# Making BitTorrent Safe to Use Over Tor
There has been a lot of discussion recently about how it is unsafe to use
[BitTorrent](https://www.bittorrent.com/) over
[Tor](https://www.torproject.org/). A [recent
paper](https://hal.inria.fr/docs/00/47/15/56/PDF/TorBT.pdf) described a number
of attacks which could be used to expose a users real IP address.
It's not that BitTorrent **can't** be used safely over Tor, it's just that
various popular BitTorrent clients do things in such a way as to lead to IP
address leaks.
I use [Vuze](https://www.vuze.com/) on an [Ubuntu](https://www.ubuntu.com/)
system, and I think I've managed to lock it down to make it safe to use over
Tor.
Before I go any further, I am not interested in discussing the moral
implications of using BitTorrent over Tor. This has been discussed many times
before, and the fact remains that there are legitimate use case scenarios.

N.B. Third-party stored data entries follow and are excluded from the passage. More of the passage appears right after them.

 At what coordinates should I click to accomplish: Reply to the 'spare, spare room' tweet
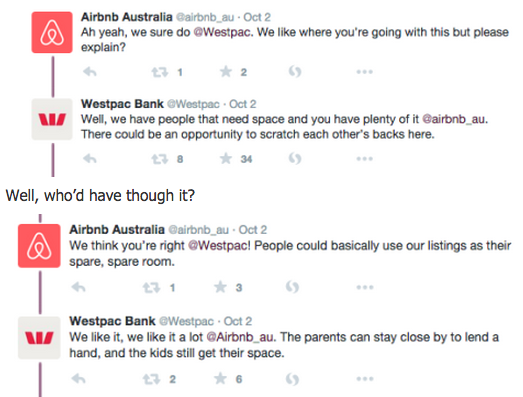tap(79, 287)

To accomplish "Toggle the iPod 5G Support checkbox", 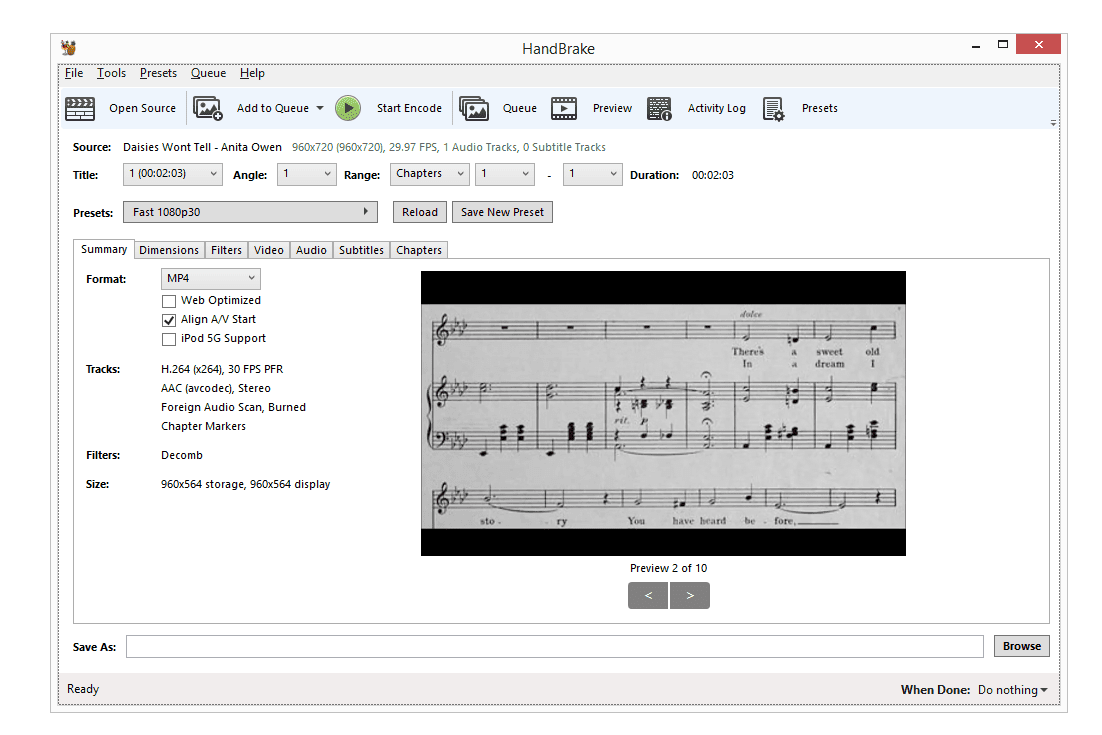I will coord(168,339).
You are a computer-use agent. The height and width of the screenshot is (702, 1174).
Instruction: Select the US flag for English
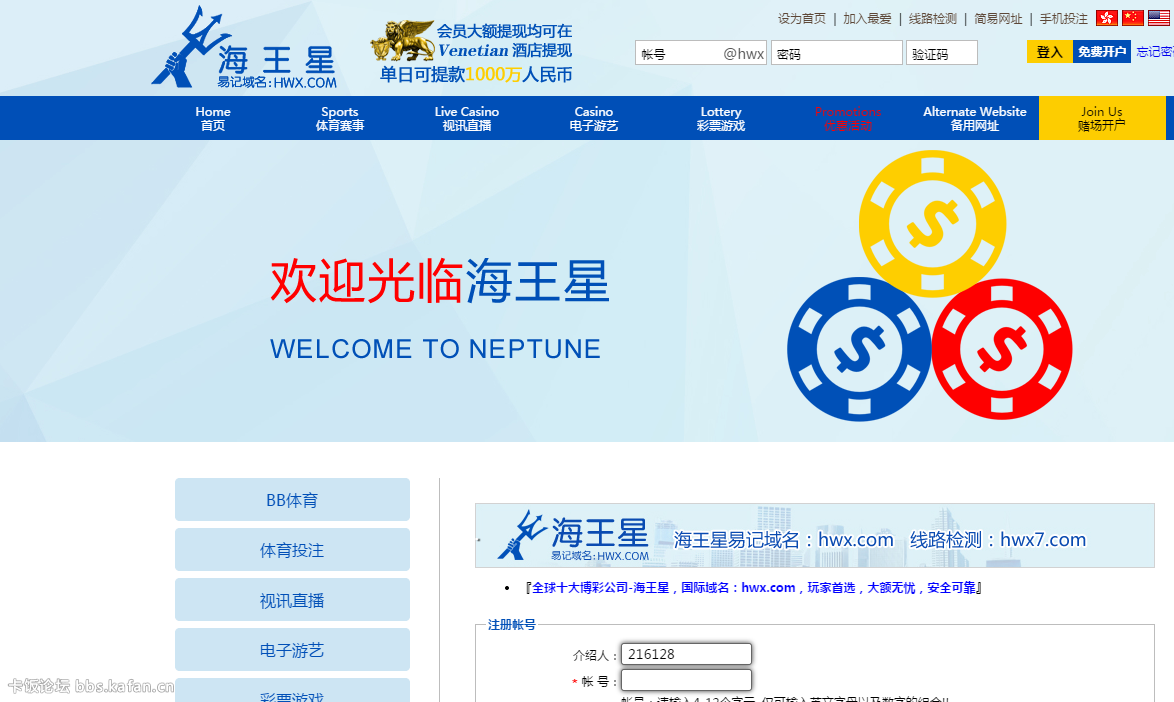click(1158, 18)
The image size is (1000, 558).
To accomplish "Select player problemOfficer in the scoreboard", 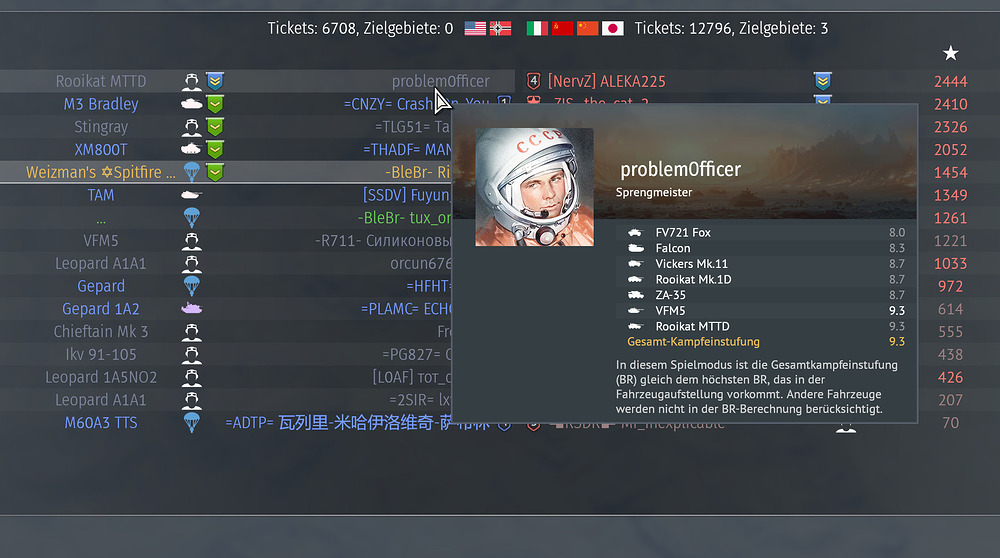I will [x=440, y=81].
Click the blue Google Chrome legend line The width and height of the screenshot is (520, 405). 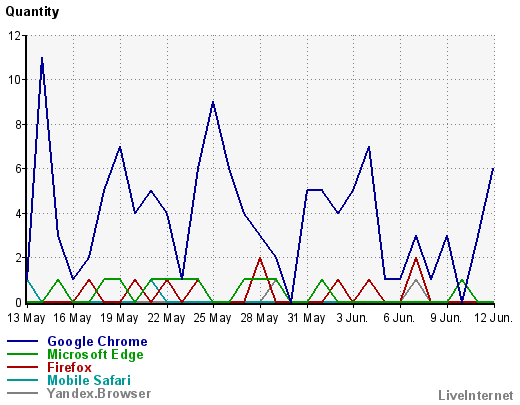tap(22, 341)
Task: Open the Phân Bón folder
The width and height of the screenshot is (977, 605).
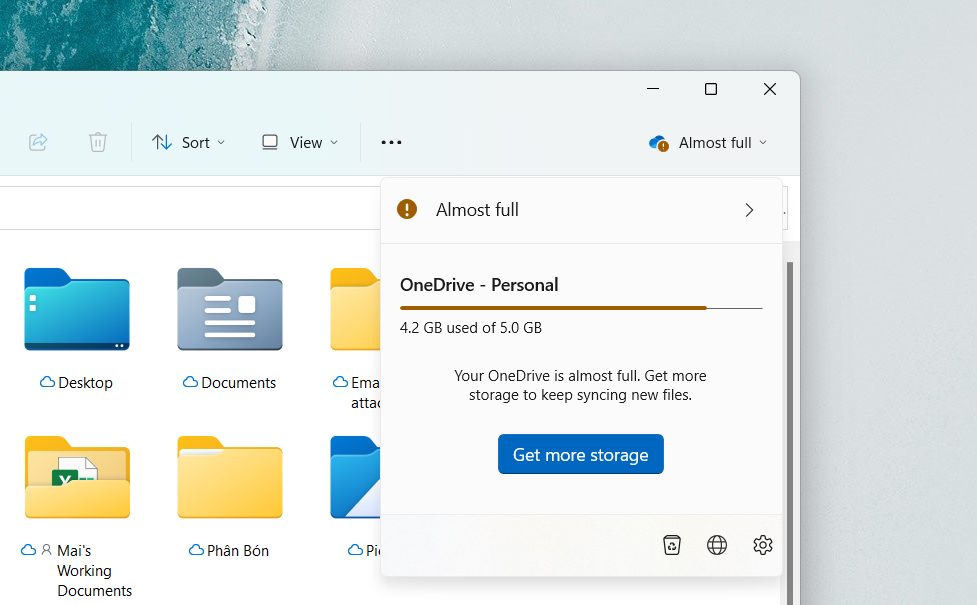Action: (x=229, y=479)
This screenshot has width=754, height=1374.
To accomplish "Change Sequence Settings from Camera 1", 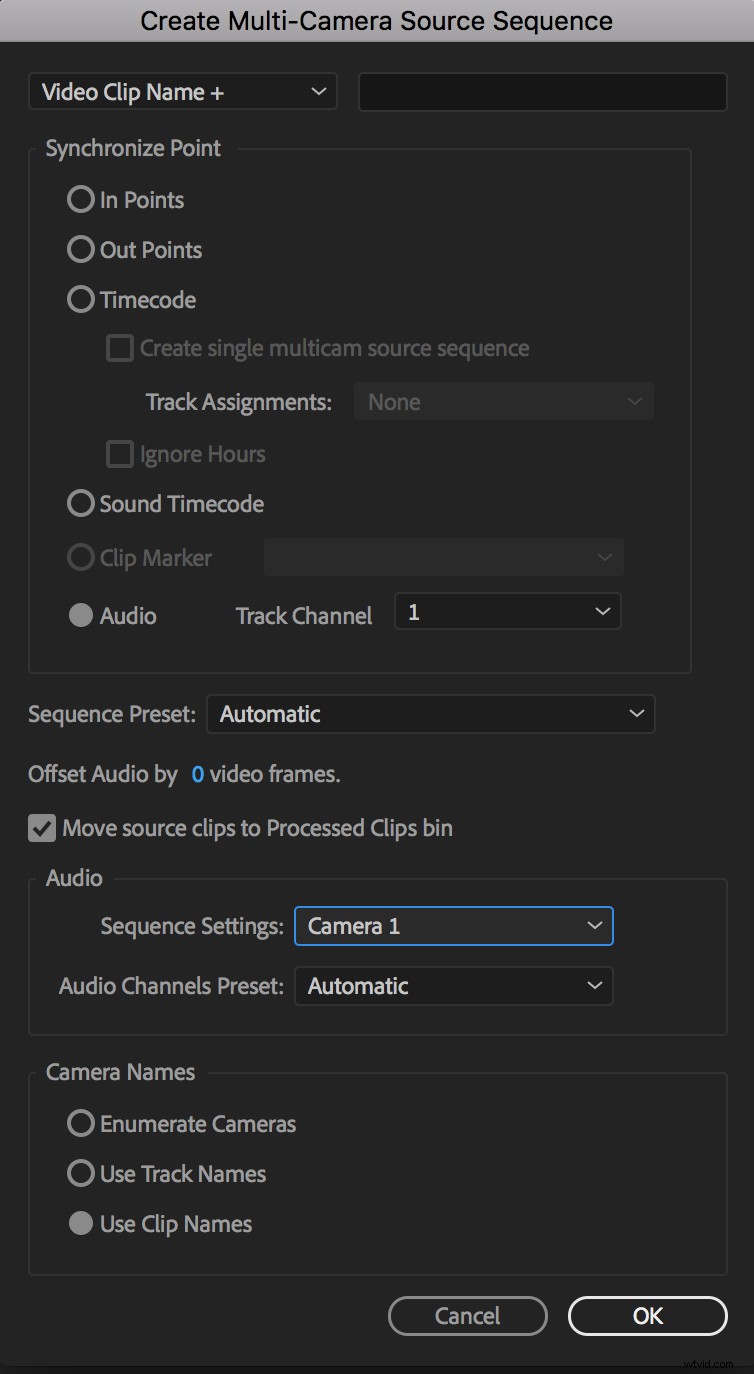I will 453,926.
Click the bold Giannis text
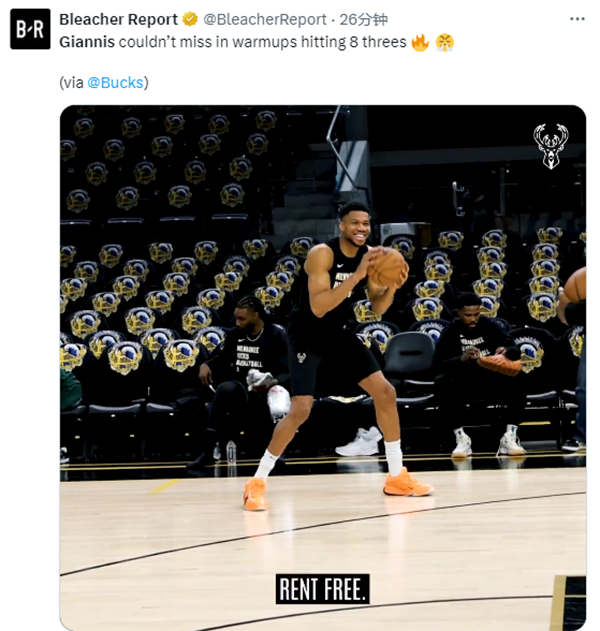Screen dimensions: 600x631 point(86,42)
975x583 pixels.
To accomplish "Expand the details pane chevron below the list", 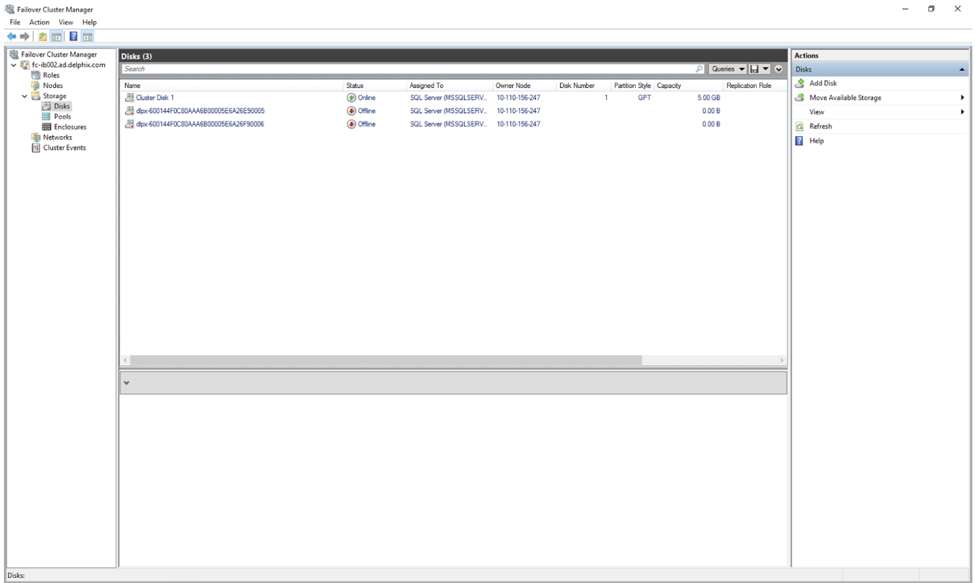I will (x=126, y=383).
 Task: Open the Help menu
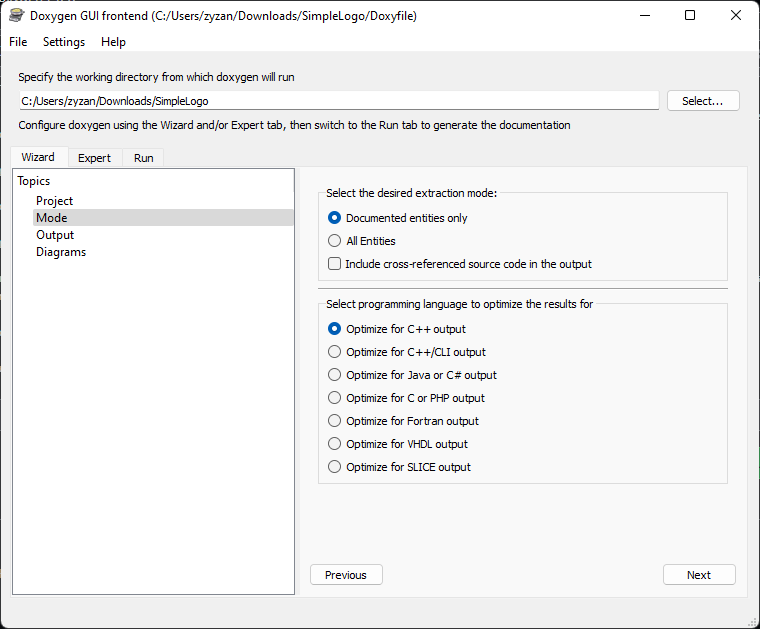pyautogui.click(x=113, y=42)
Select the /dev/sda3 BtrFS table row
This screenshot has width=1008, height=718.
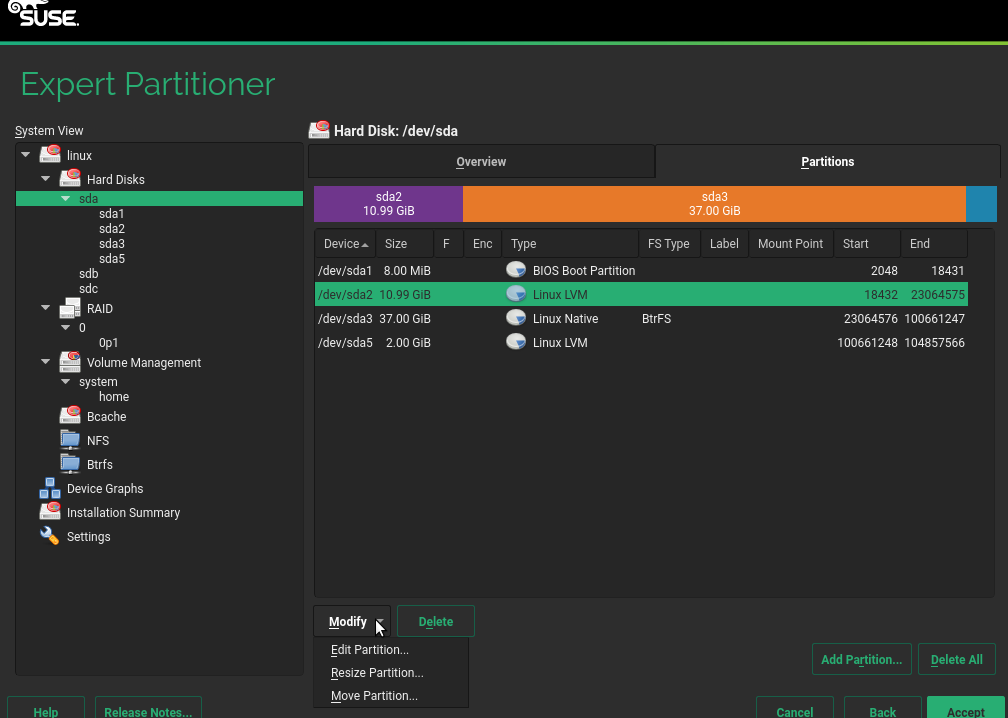(x=640, y=319)
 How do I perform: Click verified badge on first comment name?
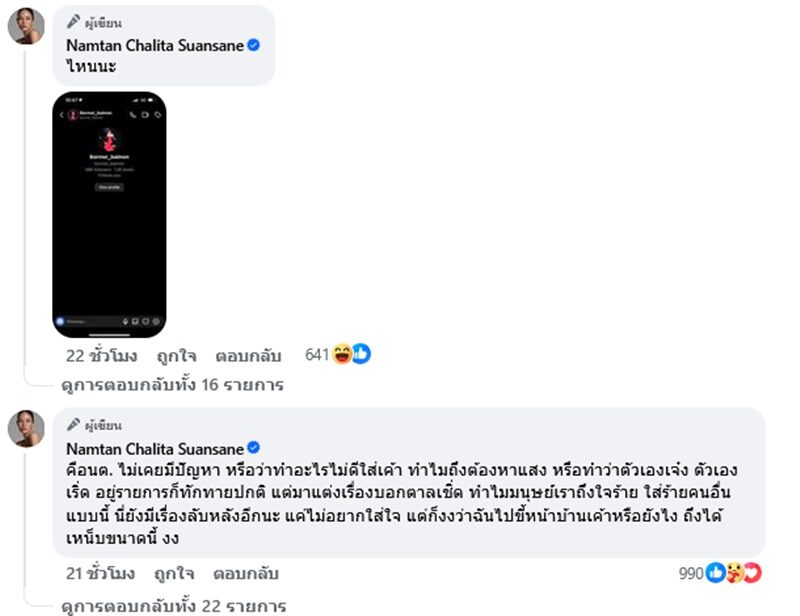tap(254, 45)
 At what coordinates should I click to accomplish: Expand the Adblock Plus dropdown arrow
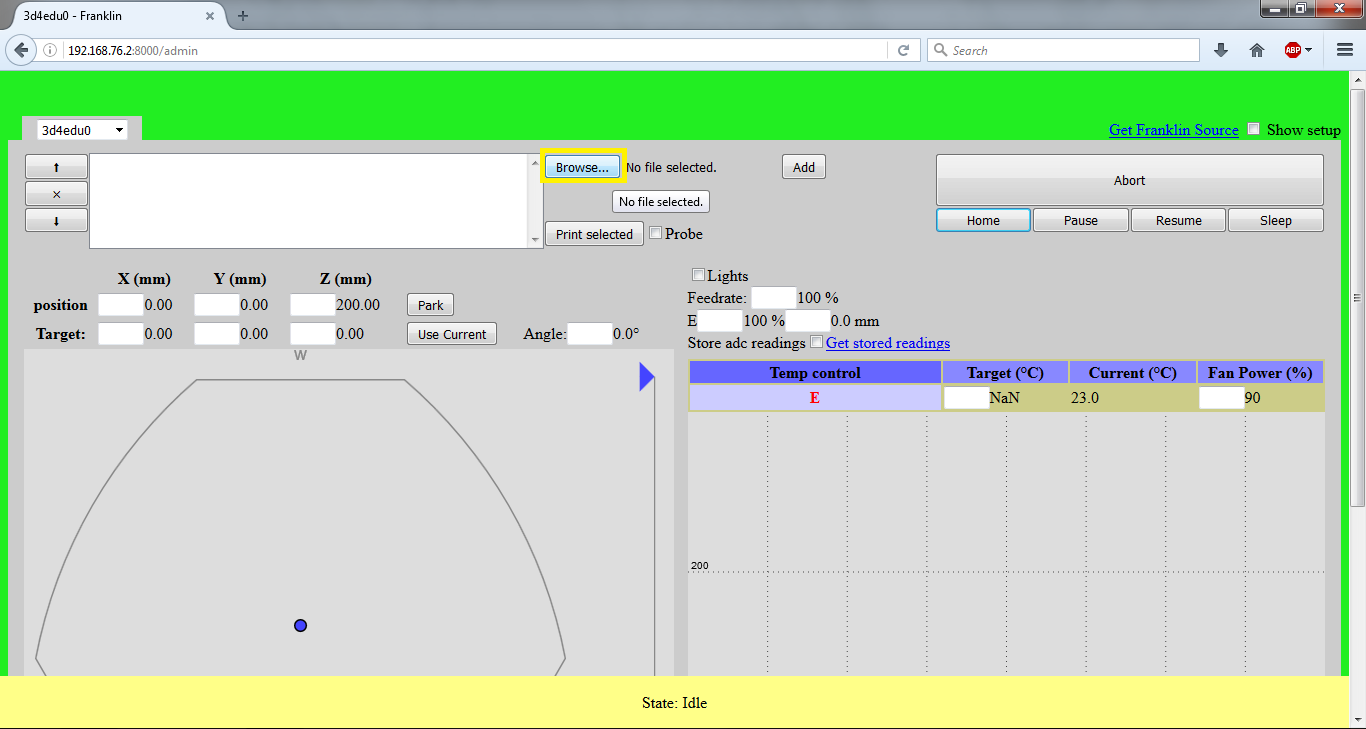1308,50
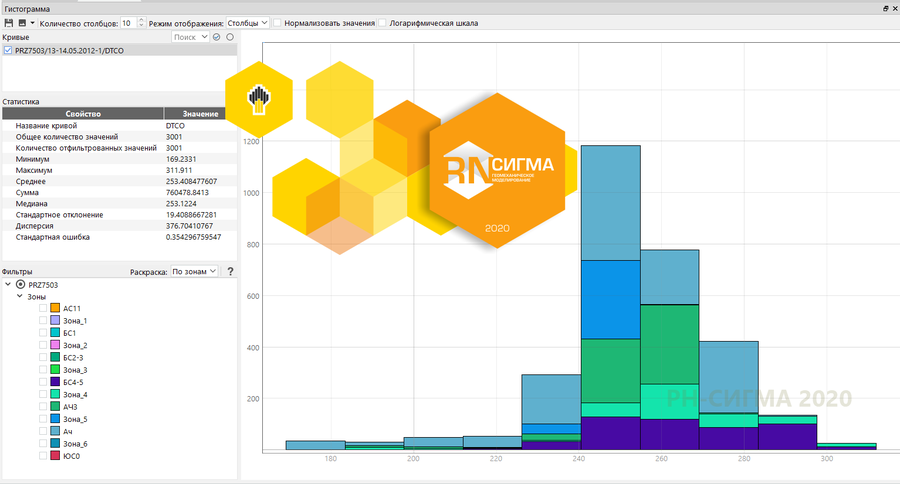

There is no point in only sending your tracker communications over Tor. You will
connect to others peers directly and thus they will know your IP address. You
need to send peer communications over Tor as well. If you configure it to use
the [SOCKS](https://www.wikipedia.org/wiki/SOCKS) proxy provided by Tor, for
tracker and peer communications, you'd expect that to be enough. Well... it's
not. If Vuze fails to connect to the tracker over a SOCKS proxy, it falls back
to making a direct connection. Other popular BitTorrent clients also do this
apparently. I tried wrapping Vuze in [tsocks](https://tsocks.sourceforge.net/)
to prevent this problem, but it continued anyway for reasons I haven't figured
out. So I edited the system wide Java configuration to force connections to go
through the proxy. The file to edit is called "net.properties". On my system
this can be found inside /etc/java-6-openjdk/. Once I made this change, Vuze
stopped making direct TCP
connections outside of Tor. Luckily for me, the only Java app on this system is
Vuze so I can make that change without affecting other apps.
Vuze also uses UDP for some traffic
though, which bypasses the proxy. You need to turn off DHT to prevent this traffic. I'm not sure if anything else
causes UDP traffic though so I added a couple of firewall rules to prevent all
external UDP traffic just to be safe. I still allow UDP packets to/from my DNS resolver though of course. Turn off UPnP as well; this stops Vuze from
opening up ports on your router.
The paper also described a problem where the BitTorrent client sends its own IP
address to the tracker. I don't know if this is something which Vuze does, but I
don't think it is. I spent some time looking at the contents of HTTP communications between Vuze and
different trackers and didn't see my IP in there. But even if Vuze does do that,
I believe I am safe anyway... I use NAT so the machine Vuze is running on doesn't even know my
external IP address, and the fact that all Vuze traffic is going out through Tor
means that Vuze shouldn't be able to figure out my real IP address, only the one
belonging to the exit node.
You can actually run **any** BitTorrent client safely within Tor if you know
how. Set up a Linux virtual machine on your box which uses NAT, and follow
[these
instructions](https://trac.torproject.org/projects/tor/wiki/TheOnionRouter/TransparentProxy).
Now any network traffic that occurs on that box is either relayed through Tor,
or blocked. No apps running on that virtual machine know your real IP address so
they couldn't leak it even if they wanted to.